- YOUR ASSIGNMENT -
A faithful, complete copy of the records is required.

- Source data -

┄┄┄┄┄┄

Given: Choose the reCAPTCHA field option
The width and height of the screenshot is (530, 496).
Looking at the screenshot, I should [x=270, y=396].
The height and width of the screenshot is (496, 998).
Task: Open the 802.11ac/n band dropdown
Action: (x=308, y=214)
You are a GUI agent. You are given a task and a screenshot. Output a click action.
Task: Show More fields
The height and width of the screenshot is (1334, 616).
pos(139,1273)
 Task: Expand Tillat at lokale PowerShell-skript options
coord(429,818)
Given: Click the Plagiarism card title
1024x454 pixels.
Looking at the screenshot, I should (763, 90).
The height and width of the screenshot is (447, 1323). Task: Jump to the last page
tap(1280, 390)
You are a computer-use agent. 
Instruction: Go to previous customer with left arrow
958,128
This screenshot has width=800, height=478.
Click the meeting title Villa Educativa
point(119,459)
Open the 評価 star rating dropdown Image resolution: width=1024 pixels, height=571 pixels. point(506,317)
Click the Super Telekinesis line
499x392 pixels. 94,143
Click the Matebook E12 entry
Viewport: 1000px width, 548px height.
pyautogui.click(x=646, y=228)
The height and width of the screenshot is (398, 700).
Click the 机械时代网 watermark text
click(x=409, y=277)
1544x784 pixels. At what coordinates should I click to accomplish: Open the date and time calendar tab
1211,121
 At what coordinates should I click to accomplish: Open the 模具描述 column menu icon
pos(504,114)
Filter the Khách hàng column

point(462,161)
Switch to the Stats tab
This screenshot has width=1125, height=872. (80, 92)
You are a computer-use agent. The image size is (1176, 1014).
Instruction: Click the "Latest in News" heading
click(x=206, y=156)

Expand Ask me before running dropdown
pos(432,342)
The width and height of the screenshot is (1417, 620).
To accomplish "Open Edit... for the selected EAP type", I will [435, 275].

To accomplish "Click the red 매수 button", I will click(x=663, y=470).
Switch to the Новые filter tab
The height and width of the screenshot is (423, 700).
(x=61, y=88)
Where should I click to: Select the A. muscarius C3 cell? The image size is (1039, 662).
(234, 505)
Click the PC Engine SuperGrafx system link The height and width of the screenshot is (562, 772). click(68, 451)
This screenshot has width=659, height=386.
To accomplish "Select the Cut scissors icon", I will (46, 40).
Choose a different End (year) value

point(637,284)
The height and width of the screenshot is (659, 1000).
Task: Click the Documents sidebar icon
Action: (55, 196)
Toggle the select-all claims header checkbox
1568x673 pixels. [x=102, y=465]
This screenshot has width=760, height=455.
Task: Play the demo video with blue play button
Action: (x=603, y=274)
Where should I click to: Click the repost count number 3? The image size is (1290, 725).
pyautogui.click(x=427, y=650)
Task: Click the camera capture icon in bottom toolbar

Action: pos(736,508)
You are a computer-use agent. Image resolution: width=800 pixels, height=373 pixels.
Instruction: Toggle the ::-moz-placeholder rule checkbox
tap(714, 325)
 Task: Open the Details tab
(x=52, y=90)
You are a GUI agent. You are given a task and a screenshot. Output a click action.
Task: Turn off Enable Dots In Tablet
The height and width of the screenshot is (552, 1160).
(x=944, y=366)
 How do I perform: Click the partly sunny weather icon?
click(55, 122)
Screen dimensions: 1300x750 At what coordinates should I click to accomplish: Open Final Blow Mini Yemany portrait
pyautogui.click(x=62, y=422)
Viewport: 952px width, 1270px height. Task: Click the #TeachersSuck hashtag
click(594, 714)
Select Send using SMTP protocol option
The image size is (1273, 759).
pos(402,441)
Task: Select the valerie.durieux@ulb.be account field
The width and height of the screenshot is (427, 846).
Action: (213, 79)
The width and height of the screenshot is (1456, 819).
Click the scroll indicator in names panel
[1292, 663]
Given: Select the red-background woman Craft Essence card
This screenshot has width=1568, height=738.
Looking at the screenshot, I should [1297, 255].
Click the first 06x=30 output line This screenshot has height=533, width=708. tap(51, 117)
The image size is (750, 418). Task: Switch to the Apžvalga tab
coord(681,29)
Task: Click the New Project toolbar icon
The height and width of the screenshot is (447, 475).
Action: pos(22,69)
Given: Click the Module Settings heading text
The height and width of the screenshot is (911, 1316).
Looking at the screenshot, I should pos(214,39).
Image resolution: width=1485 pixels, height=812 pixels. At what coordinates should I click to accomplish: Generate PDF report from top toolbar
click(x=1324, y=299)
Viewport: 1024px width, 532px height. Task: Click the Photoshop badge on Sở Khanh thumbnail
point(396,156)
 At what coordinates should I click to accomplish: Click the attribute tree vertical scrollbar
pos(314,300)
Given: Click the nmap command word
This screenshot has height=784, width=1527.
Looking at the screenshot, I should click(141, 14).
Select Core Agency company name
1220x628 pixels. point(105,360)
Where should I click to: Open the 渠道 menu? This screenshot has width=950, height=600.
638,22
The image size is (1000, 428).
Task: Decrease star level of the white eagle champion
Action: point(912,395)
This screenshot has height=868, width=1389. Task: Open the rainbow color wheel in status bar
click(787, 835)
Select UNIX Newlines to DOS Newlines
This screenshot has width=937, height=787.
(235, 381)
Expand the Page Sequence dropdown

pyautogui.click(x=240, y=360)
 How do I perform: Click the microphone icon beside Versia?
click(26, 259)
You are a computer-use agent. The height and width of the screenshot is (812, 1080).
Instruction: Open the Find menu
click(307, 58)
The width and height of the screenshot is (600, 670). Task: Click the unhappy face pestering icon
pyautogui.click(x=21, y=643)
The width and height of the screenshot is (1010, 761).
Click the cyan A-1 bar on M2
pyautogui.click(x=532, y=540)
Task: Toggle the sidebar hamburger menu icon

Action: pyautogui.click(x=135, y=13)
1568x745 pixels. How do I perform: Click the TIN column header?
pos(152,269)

┄┄┄┄┄┄

- REPLY -
Given: Choose the reCAPTCHA field option
The width and height of the screenshot is (530, 496).
Looking at the screenshot, I should [x=270, y=396].
The height and width of the screenshot is (496, 998).
Task: Open the 802.11ac/n band dropdown
Action: (x=308, y=214)
You are a GUI agent. You are given a task and a screenshot. Output a click action.
Task: Show More fields
The height and width of the screenshot is (1334, 616).
pos(139,1273)
 Task: Expand Tillat at lokale PowerShell-skript options
coord(429,818)
Given: Click the Plagiarism card title
1024x454 pixels.
Looking at the screenshot, I should (763, 90).
The height and width of the screenshot is (447, 1323). Task: Jump to the last page
tap(1280, 390)
You are a computer-use agent. 
Instruction: Go to previous customer with left arrow
958,128
This screenshot has width=800, height=478.
Click the meeting title Villa Educativa
point(119,459)
Open the 評価 star rating dropdown Image resolution: width=1024 pixels, height=571 pixels. point(506,317)
Click the Super Telekinesis line
499x392 pixels. 94,143
Click the Matebook E12 entry
Viewport: 1000px width, 548px height.
pyautogui.click(x=646, y=228)
The height and width of the screenshot is (398, 700).
Click the 机械时代网 watermark text
click(x=409, y=277)
1544x784 pixels. At what coordinates should I click to accomplish: Open the date and time calendar tab
1211,121
 At what coordinates should I click to accomplish: Open the 模具描述 column menu icon
pos(504,114)
Filter the Khách hàng column

point(462,161)
Switch to the Stats tab
This screenshot has width=1125, height=872. (80, 92)
You are a computer-use agent. The image size is (1176, 1014).
Instruction: Click the "Latest in News" heading
click(x=206, y=156)

Expand Ask me before running dropdown
pos(432,342)
The width and height of the screenshot is (1417, 620).
To accomplish "Open Edit... for the selected EAP type", I will [435, 275].

To accomplish "Click the red 매수 button", I will click(x=663, y=470).
Switch to the Новые filter tab
The height and width of the screenshot is (423, 700).
(x=61, y=88)
Where should I click to: Select the A. muscarius C3 cell? The image size is (1039, 662).
(234, 505)
Click the PC Engine SuperGrafx system link The height and width of the screenshot is (562, 772). click(68, 451)
This screenshot has width=659, height=386.
To accomplish "Select the Cut scissors icon", I will (46, 40).
Choose a different End (year) value

point(637,284)
The height and width of the screenshot is (659, 1000).
Task: Click the Documents sidebar icon
Action: (55, 196)
Toggle the select-all claims header checkbox
1568x673 pixels. [x=102, y=465]
This screenshot has width=760, height=455.
Task: Play the demo video with blue play button
Action: (x=603, y=274)
Where should I click to: Click the repost count number 3? The image size is (1290, 725).
pyautogui.click(x=427, y=650)
Task: Click the camera capture icon in bottom toolbar

Action: pos(736,508)
You are a computer-use agent. Image resolution: width=800 pixels, height=373 pixels.
Instruction: Toggle the ::-moz-placeholder rule checkbox
tap(714, 325)
 Task: Open the Details tab
(x=52, y=90)
You are a GUI agent. You are given a task and a screenshot. Output a click action.
Task: Turn off Enable Dots In Tablet
The height and width of the screenshot is (552, 1160).
(x=944, y=366)
 How do I perform: Click the partly sunny weather icon?
click(55, 122)
Screen dimensions: 1300x750 At what coordinates should I click to accomplish: Open Final Blow Mini Yemany portrait
pyautogui.click(x=62, y=422)
Viewport: 952px width, 1270px height. Task: Click the #TeachersSuck hashtag
click(594, 714)
Select Send using SMTP protocol option
The image size is (1273, 759).
pos(402,441)
Task: Select the valerie.durieux@ulb.be account field
The width and height of the screenshot is (427, 846).
Action: (213, 79)
The width and height of the screenshot is (1456, 819).
Click the scroll indicator in names panel
[1292, 663]
Given: Select the red-background woman Craft Essence card
This screenshot has width=1568, height=738.
Looking at the screenshot, I should [1297, 255].
Click the first 06x=30 output line This screenshot has height=533, width=708. tap(51, 117)
The image size is (750, 418). Task: Switch to the Apžvalga tab
coord(681,29)
Task: Click the New Project toolbar icon
The height and width of the screenshot is (447, 475).
Action: pos(22,69)
Given: Click the Module Settings heading text
The height and width of the screenshot is (911, 1316).
Looking at the screenshot, I should pos(214,39).
Image resolution: width=1485 pixels, height=812 pixels. At what coordinates should I click to accomplish: Generate PDF report from top toolbar
click(x=1324, y=299)
Viewport: 1024px width, 532px height. Task: Click the Photoshop badge on Sở Khanh thumbnail
point(396,156)
 At what coordinates should I click to accomplish: Click the attribute tree vertical scrollbar
pos(314,300)
Given: Click the nmap command word
This screenshot has height=784, width=1527.
Looking at the screenshot, I should click(141, 14).
Select Core Agency company name
1220x628 pixels. point(105,360)
Where should I click to: Open the 渠道 menu? This screenshot has width=950, height=600.
638,22
The image size is (1000, 428).
Task: Decrease star level of the white eagle champion
Action: point(912,395)
This screenshot has height=868, width=1389. Task: Open the rainbow color wheel in status bar
click(787, 835)
Select UNIX Newlines to DOS Newlines
This screenshot has width=937, height=787.
(235, 381)
Expand the Page Sequence dropdown

pyautogui.click(x=240, y=360)
 How do I perform: Click the microphone icon beside Versia?
click(26, 259)
You are a computer-use agent. The height and width of the screenshot is (812, 1080).
Instruction: Open the Find menu
click(307, 58)
The width and height of the screenshot is (600, 670). Task: Click the unhappy face pestering icon
pyautogui.click(x=21, y=643)
The width and height of the screenshot is (1010, 761).
Click the cyan A-1 bar on M2
pyautogui.click(x=532, y=540)
Task: Toggle the sidebar hamburger menu icon

Action: pyautogui.click(x=135, y=13)
1568x745 pixels. How do I perform: Click the TIN column header?
pos(152,269)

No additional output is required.